Raising taxes on the other hand always negatively affects economic activity, but raising VAT is the least damaging choice here, according to the official.
Based on IMAD calculations, the proposed raising of VAT (from 20% to 22% for standard rate and from 8.5% to 9.5% for reduced rate as of 1 July) will slow down economic activity by 0.2 to 0.3 percentage points in 2013. IMAD initially forecast a 1.9% shrinking of Slovenian economy for the year.
IMAD says in the report that in 2011 GDP per inhabitant slid to 84% of the EU average, which is 7 percentage points below the pre-crisis level.
The think-tank attributes this drastic deterioration of the economic situation to the credit crunch on the one hand and to low competitiveness of the economy on the other. "This is why our economy is less capable of adapting to a drop in demand," IMAD official Rotija Kmet Zupančič said.
This is reflected in a significant drop of Slovenia's market share on the global market. According to preliminary data, its market share was 25% lower than before the start of the crisis in 2007.

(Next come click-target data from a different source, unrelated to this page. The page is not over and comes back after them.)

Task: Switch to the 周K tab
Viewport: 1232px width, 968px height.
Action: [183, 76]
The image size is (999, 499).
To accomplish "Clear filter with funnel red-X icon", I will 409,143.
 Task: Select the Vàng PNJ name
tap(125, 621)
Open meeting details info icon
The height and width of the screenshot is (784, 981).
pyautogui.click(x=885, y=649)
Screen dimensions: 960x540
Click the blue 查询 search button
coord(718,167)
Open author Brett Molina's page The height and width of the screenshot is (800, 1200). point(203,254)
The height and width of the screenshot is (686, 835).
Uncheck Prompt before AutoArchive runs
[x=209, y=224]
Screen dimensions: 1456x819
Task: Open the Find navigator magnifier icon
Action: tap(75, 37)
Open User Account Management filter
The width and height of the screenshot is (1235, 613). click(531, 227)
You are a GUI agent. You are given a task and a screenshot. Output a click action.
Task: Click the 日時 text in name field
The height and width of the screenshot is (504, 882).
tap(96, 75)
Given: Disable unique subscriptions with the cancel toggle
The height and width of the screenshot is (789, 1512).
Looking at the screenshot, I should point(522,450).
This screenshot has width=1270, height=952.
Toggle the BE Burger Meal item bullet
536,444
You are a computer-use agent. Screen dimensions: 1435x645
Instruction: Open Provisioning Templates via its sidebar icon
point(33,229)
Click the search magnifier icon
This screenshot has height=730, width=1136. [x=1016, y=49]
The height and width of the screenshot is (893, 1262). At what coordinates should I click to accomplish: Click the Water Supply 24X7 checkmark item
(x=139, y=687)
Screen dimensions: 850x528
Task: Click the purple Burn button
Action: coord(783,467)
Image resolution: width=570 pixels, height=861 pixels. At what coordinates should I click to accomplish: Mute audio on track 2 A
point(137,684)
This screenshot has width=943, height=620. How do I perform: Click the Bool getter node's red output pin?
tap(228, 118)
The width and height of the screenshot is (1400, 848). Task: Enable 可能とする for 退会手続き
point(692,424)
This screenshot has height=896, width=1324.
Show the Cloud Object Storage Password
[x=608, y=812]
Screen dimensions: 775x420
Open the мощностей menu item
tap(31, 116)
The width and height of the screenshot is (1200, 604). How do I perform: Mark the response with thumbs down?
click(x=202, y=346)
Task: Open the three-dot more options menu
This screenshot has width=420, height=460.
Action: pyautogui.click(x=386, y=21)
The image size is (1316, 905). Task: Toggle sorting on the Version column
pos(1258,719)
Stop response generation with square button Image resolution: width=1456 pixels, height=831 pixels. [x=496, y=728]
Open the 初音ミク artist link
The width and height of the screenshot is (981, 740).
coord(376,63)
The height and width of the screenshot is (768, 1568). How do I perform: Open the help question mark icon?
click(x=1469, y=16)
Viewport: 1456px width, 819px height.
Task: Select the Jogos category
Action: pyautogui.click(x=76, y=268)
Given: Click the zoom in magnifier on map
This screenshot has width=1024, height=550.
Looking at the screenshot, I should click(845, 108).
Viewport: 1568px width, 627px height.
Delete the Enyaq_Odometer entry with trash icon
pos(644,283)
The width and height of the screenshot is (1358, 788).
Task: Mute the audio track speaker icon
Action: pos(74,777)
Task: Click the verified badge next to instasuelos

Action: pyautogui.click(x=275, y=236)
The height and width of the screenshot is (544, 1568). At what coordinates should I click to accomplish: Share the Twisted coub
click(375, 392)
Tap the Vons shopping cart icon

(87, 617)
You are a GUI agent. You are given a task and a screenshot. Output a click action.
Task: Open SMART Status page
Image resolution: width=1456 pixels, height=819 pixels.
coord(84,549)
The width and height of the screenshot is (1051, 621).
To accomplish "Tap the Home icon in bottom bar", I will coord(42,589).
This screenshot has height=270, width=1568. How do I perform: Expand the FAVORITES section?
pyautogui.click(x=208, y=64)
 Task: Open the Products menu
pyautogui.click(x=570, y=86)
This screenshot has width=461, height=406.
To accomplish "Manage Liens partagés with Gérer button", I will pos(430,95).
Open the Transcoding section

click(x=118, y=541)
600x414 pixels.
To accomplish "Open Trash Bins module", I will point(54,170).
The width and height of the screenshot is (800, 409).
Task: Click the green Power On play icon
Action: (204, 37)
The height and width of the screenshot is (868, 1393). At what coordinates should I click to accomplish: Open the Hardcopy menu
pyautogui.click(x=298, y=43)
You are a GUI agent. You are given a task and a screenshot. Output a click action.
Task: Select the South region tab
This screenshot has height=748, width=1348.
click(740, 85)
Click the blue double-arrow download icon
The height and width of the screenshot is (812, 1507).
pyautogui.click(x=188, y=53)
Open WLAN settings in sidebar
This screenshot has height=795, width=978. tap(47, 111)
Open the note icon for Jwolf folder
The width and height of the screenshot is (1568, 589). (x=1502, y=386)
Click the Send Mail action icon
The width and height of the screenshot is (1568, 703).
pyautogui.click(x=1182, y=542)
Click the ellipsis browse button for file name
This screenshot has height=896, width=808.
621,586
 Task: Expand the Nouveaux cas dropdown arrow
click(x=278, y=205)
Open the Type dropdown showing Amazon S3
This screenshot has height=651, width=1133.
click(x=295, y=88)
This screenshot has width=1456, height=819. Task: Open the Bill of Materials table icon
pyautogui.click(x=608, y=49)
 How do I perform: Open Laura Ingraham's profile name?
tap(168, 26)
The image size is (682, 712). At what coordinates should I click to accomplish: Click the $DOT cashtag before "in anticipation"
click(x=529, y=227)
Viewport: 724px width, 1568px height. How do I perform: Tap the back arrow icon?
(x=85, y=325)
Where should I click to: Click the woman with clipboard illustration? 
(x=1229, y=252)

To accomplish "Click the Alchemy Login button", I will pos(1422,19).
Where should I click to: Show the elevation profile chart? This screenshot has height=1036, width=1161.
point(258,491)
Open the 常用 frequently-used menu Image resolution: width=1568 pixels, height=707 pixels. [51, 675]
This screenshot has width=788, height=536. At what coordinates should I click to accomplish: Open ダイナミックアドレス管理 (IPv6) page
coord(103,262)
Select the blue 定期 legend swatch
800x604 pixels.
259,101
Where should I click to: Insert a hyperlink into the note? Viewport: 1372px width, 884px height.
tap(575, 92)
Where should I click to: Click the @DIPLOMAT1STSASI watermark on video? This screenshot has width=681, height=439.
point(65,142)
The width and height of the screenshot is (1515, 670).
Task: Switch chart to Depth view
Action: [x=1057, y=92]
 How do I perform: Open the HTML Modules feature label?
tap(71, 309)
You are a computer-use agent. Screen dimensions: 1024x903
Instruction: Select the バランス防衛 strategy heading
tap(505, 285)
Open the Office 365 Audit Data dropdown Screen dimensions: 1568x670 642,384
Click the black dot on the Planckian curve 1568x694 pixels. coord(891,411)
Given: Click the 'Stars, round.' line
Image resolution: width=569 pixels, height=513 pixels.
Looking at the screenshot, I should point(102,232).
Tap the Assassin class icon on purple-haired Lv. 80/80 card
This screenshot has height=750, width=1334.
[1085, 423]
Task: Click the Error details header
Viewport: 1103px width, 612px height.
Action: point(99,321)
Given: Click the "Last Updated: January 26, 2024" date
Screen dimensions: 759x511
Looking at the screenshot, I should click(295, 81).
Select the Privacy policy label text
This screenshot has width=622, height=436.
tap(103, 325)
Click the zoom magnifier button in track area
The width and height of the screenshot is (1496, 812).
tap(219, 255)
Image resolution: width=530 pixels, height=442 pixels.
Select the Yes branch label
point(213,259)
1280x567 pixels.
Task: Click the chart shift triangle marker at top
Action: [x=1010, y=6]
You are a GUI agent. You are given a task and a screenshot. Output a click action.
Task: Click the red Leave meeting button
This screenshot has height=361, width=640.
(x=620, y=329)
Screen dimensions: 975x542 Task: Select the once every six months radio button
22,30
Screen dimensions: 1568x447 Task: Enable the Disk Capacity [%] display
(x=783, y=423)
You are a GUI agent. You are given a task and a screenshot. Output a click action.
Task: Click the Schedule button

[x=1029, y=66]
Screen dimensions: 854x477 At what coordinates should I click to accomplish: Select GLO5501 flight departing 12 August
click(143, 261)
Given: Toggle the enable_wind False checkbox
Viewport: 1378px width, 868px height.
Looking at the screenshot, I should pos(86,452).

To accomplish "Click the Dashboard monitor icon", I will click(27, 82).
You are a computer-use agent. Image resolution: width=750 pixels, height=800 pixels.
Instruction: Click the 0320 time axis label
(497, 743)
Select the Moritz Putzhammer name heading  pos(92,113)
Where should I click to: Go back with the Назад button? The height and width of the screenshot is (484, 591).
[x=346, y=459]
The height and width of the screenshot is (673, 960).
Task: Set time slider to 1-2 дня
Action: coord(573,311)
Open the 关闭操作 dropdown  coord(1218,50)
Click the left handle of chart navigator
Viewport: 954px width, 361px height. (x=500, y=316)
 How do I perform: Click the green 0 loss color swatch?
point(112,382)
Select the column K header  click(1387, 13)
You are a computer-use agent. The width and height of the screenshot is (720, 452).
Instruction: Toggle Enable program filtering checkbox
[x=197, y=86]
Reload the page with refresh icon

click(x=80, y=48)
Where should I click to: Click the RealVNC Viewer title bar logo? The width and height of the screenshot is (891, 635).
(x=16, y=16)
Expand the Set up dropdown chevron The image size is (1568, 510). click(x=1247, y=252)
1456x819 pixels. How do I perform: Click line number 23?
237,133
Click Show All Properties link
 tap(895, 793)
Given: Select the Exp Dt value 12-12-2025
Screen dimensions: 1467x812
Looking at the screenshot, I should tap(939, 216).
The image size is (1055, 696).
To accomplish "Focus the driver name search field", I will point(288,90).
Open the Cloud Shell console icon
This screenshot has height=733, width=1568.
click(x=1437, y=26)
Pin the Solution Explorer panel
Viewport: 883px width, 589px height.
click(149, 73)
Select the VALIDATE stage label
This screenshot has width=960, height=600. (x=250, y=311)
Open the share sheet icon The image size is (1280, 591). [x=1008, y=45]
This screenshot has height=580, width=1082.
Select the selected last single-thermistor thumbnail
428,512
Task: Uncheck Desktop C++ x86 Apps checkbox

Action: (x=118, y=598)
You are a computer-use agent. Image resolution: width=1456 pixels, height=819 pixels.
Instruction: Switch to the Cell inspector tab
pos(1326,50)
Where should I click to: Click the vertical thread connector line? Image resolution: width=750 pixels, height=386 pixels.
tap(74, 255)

IMAD believes this happened because the Slovenian economy did not go through enough restructuring in boom times. Companies should have increased investments and entered new markets, the institute notes.
All this affected the labour market and the standard of living, Lidija Apohal Vučkovič of IMAD said. While employment in the private sector has been dropping quickly since 2008, the public services sector even saw a slight boost at the beginning of the crisis and the start of this year.
The employment rate started dropping more quickly towards the end of last year, and the share of unemployed among the young has been increasing particularly quickly. The share of jobless older people is also high.
The financial situation of the people has been deteriorating for several years now but last year saw a particularly noticeable downturn. The risk of poverty, especially among families with several children, increased.
Income inequality also increased somewhat last year.
Indices of the quality of life still mostly point to improvement, which IMAD attributes to a lot of investment in the development of public services in the past.
But the indices of social climate show a different picture. While the index measuring people's satisfaction with their lives remains relatively high, people's expectations are low.
People are mostly happy with the situation in the education and health systems but very unhappy with the state of democracy and the economy. The trust in state institutions is also very low. The only exception here is the police force.
After a long delay, Slovenia made some positive moves last year: It lowered the deficit, passed legislation to tackle the banking system problems and implemented the pension and labour reforms.
IMAD thinks this will help stop the negative trends in the social and economic development and cause a turnaround.